# SET TASK
State how many lines in the items below contain the string "accomplish". Give only the number.

[Recorded data]
________________

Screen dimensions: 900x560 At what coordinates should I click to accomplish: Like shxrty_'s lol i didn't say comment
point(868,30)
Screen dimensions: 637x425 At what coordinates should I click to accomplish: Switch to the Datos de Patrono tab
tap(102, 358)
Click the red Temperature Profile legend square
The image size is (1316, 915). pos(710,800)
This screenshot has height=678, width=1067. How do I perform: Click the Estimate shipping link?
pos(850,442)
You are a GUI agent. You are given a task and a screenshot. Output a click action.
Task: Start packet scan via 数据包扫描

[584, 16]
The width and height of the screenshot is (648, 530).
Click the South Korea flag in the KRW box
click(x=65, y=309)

________________

# TASK SOLUTION
2